It is not acceptable to see science as one among many acceptable “views”. Science is the only way we have of exploring nature, and nature exists outside of human structures.

Read Brian and Robin's leader in full here.

 

HIGHLIGHTS IN THE MAGAZINE

 

David Attenborough: A life measured in heartbeats

[PHOTO: Sam Faulkner for the NS]

Brian Cox and Robin Ince interview Sir David Attenborough in an NS exclusive. Robin Ince writes:

No other individual is held in such awe by as broad a group of people as Sir David Attenborough. I have seen people held in high regard reduced to gibbering fan-kids on finding themselves in the same room as him. After 60 years in broadcasting, a career that has included commissioning Kenneth Clark’s Civilisation and Jacob Bronowski’s The Ascent of Man, as well as astounding investigations into the varieties of life on this planet, he continues to work every day of the year with the occasional exception of Christmas Day.

On how public perception of science changed over the past 60 years, Attenborough says:

I suppose [in the 1940s] there was a mystique about science and also a certain sus­picion of it. Since then, our society has become so technologically based that you really can’t be a fully operating citizen unless you understand basic science. How are you supposed to make judgements about the health of your children if you don’t believe in science? How are you supposed to make a judgement about a generation of fuel and power if you don’t believe in science? You can’t operate as a sensible voting member of a democratic society these days unless you understand fundamental scientific principles.

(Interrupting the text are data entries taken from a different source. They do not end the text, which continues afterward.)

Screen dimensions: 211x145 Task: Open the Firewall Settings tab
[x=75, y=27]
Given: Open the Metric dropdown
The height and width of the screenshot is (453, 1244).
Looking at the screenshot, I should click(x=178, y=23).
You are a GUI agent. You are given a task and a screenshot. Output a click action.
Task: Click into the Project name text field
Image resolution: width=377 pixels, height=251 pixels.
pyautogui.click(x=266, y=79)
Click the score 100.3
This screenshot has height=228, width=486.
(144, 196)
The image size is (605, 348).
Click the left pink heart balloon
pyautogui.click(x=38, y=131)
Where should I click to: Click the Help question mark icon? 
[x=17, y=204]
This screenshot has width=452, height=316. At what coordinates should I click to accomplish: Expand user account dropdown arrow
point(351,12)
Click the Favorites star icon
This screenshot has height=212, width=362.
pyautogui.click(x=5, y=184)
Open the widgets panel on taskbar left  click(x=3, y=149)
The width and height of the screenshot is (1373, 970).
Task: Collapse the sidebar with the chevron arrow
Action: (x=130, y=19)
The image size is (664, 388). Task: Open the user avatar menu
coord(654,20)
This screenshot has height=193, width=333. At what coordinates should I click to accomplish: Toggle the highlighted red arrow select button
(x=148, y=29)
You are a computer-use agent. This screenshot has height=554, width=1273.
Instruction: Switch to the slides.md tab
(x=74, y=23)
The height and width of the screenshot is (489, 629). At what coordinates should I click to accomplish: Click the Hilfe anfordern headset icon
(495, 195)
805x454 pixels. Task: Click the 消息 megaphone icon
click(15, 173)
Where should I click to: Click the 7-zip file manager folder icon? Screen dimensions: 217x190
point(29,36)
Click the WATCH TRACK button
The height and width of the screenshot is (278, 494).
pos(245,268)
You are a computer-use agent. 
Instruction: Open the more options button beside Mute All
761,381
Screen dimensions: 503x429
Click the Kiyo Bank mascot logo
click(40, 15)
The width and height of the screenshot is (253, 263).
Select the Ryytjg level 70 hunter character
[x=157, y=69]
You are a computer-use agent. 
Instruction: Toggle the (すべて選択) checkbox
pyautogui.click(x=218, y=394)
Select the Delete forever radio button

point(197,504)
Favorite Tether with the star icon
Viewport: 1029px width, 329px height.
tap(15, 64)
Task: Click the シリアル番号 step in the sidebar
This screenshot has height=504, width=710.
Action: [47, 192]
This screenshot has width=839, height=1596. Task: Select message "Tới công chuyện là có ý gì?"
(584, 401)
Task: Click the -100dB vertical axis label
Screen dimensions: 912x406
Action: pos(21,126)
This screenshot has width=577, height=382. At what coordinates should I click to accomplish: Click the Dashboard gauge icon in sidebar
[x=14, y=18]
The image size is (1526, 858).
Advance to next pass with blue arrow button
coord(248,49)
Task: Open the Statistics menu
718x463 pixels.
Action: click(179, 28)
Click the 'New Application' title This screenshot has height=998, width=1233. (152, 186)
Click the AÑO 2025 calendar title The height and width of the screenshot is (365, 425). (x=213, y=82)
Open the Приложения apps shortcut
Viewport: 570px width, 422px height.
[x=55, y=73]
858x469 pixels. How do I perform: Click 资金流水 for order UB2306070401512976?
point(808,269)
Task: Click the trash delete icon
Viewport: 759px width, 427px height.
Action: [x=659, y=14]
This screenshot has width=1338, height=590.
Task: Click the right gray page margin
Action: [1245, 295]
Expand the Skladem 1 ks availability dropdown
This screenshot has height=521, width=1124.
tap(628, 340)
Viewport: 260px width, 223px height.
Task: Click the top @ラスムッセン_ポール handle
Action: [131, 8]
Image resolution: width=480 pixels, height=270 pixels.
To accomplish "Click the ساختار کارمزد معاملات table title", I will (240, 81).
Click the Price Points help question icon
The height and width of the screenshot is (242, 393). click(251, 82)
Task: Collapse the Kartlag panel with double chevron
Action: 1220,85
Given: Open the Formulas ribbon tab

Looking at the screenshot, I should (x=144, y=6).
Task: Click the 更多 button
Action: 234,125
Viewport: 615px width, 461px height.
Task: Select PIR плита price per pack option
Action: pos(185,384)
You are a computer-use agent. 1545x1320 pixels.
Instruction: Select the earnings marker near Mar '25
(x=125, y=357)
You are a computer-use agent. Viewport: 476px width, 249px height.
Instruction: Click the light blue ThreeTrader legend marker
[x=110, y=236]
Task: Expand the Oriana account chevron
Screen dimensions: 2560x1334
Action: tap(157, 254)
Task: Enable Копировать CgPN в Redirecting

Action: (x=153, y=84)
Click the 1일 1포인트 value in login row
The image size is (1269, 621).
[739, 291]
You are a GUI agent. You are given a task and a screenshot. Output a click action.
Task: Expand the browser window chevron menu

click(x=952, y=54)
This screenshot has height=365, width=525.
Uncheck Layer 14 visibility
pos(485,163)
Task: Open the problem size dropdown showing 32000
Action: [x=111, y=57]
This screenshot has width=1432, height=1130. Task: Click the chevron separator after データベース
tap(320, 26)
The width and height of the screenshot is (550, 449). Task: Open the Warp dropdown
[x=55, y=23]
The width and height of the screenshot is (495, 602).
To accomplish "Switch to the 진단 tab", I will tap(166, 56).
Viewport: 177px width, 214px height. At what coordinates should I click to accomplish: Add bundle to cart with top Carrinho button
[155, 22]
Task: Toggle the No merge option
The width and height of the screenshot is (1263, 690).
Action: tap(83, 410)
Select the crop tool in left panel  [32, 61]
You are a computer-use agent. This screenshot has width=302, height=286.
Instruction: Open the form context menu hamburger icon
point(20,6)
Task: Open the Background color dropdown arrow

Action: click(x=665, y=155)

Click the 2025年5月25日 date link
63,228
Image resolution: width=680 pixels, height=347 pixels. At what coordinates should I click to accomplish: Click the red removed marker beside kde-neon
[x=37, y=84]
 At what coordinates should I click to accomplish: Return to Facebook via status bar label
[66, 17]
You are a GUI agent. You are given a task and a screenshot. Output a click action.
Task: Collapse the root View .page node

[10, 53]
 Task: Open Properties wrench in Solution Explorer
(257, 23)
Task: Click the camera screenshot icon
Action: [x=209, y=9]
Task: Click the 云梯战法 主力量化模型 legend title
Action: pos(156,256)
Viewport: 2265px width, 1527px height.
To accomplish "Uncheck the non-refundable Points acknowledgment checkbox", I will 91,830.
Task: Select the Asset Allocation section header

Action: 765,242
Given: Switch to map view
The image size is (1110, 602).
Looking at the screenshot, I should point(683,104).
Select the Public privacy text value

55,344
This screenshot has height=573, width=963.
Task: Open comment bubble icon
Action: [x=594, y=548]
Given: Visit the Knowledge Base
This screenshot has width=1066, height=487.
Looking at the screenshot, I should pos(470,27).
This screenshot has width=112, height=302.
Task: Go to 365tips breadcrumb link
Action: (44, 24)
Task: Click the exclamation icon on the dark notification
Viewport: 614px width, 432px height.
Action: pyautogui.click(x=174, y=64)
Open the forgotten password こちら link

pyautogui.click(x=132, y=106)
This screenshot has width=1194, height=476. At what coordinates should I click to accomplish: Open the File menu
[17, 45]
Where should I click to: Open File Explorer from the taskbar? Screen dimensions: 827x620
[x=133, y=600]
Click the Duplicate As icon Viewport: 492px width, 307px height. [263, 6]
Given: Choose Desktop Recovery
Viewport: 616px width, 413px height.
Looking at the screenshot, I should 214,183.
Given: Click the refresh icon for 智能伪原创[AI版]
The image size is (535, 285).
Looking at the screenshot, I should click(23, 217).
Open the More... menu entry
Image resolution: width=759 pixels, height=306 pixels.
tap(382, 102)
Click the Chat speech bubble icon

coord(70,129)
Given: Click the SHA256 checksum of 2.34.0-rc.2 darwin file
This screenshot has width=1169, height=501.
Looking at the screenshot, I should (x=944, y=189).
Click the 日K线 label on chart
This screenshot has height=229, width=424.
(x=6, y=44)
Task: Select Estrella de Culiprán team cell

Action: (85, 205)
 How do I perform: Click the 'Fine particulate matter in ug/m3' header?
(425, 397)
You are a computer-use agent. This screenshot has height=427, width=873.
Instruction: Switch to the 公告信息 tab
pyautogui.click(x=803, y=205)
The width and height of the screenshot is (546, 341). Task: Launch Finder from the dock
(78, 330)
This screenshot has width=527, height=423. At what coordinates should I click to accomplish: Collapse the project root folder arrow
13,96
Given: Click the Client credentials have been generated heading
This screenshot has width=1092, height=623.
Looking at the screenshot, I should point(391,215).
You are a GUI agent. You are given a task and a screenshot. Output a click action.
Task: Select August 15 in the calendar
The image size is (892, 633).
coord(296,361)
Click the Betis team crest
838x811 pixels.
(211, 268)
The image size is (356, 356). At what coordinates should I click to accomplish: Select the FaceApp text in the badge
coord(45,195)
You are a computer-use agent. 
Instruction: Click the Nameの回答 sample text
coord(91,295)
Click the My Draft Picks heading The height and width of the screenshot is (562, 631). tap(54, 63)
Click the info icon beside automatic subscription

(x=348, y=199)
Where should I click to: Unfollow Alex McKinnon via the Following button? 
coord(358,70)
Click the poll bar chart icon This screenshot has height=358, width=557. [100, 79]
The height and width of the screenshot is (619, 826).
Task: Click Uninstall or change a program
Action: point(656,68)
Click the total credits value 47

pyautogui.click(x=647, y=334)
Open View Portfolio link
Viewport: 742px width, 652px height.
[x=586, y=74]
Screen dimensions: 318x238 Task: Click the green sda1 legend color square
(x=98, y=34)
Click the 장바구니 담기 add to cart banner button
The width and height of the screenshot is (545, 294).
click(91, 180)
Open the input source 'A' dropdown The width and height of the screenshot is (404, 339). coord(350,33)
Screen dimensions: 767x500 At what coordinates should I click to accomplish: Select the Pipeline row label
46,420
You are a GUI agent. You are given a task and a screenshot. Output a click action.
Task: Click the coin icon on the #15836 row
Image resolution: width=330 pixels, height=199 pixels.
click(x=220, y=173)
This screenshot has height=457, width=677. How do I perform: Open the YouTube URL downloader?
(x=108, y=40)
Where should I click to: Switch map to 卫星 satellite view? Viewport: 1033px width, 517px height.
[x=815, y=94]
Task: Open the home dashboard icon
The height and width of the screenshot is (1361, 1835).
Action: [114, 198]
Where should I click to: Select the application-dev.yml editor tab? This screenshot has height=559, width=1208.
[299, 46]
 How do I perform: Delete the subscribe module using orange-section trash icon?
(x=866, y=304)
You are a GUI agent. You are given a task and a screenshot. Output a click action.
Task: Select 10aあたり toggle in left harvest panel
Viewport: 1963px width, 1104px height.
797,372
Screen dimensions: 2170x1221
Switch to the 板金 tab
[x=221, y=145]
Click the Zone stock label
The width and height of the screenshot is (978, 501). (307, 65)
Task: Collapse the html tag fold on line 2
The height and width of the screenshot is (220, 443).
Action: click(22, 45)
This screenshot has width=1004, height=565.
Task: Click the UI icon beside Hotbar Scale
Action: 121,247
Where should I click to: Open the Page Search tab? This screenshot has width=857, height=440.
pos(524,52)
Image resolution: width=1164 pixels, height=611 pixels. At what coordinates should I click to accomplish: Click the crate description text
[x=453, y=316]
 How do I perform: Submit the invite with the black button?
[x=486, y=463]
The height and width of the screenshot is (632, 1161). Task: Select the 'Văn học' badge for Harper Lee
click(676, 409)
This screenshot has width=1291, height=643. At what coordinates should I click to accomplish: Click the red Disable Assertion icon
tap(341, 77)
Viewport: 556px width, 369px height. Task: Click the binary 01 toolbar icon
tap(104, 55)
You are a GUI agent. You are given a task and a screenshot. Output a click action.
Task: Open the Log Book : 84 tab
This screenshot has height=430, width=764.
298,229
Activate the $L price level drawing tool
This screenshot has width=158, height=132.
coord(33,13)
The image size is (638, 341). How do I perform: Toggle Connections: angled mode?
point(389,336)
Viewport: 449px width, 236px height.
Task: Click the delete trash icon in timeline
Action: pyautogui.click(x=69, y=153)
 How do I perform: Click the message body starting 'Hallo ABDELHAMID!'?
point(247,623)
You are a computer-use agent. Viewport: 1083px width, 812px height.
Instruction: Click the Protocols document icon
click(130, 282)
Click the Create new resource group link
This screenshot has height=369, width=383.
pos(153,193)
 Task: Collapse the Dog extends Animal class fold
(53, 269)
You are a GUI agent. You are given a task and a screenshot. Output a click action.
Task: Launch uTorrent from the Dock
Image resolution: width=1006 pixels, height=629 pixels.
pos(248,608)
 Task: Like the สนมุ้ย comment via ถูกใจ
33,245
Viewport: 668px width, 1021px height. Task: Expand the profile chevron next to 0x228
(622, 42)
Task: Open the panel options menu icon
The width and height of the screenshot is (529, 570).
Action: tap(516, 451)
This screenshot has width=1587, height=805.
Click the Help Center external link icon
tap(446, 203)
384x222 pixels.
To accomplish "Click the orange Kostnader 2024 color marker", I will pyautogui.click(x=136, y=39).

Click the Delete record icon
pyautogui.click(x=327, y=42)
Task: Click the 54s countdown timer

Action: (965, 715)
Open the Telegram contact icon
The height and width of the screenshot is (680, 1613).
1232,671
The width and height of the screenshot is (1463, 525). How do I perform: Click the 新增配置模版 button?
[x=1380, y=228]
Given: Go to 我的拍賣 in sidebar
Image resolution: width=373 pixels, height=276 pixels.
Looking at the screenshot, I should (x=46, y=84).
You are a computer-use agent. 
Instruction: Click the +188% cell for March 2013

On whether or not he considers himself a scientist:

If you appear as frequently on television as I do, looking at bunny rabbits or whatever, it’s very tempting to think people notice what you say, because you’re the one person they see and hear on the subject of science, so they think you’re a scientist. You are not a scientist. I’m a television journalist and mustn’t become so intoxicated with my own intellect that I suddenly believe that I discovered these things or I have a privileged position to assess them.

On climate change:

In the early days of dealing with climate change, I wouldn’t go out on a limb one way or another, because I don’t have the qualifications there. But I do have the qualifications to measure the scientific community and see what the consensus is about climate change.

I remember the moment when I suddenly thought it was incontrovertible. There was a lecture given by a distinguished American expert in atmospheric science... he plotted time against population growth and industrialisation. It was incontrovertible, and once you think it’s really totally incontrovertible, then you have a responsibility to say so.

On whether or not the natural world still ‘flabbergasts’ him:

Things flabbergast me all the time. A friend of mine was up in the Andes filming the courtship display of a particular hummingbird, a high-altitude hummingbird. My pal had the wit to shoot it at 250 frames [a second] and you suddenly saw the complexity of the display.

It taught you so much, not only about how complex nature is, but about how impoverished your perceptions can be, governed as they are by your human condition.

 

Brian Cox: The coldest place in the universe

[The Large Hadron Collider, illustrated by Ralph Steadman for the NS]

Brian Cox writes on the Large Hadron Collider – the proton smashing mega machine that has united 10,000 scientists from across the globe in the pursuit of knowledge, and was - in 2012 - the site of the discovery of the Higgs Boson-like subatomic particle. Cox writes:

The discovery of a Higgs-like particle by the Large Hadron Collider was the greatest scientific story of 2012. It is also a spectacular demonstration of what can be achieved when the intellectual power of theoretical physics is coupled with engineering and international collaboration.

The discovery of the Higgs is more than a profound vindication of advanced mathematics and its application in theoretical physics. It is also a surprising engineering and political achievement. No single nation is prepared to invest in a project as technically difficult and high-risk as the Large Hadron Collider.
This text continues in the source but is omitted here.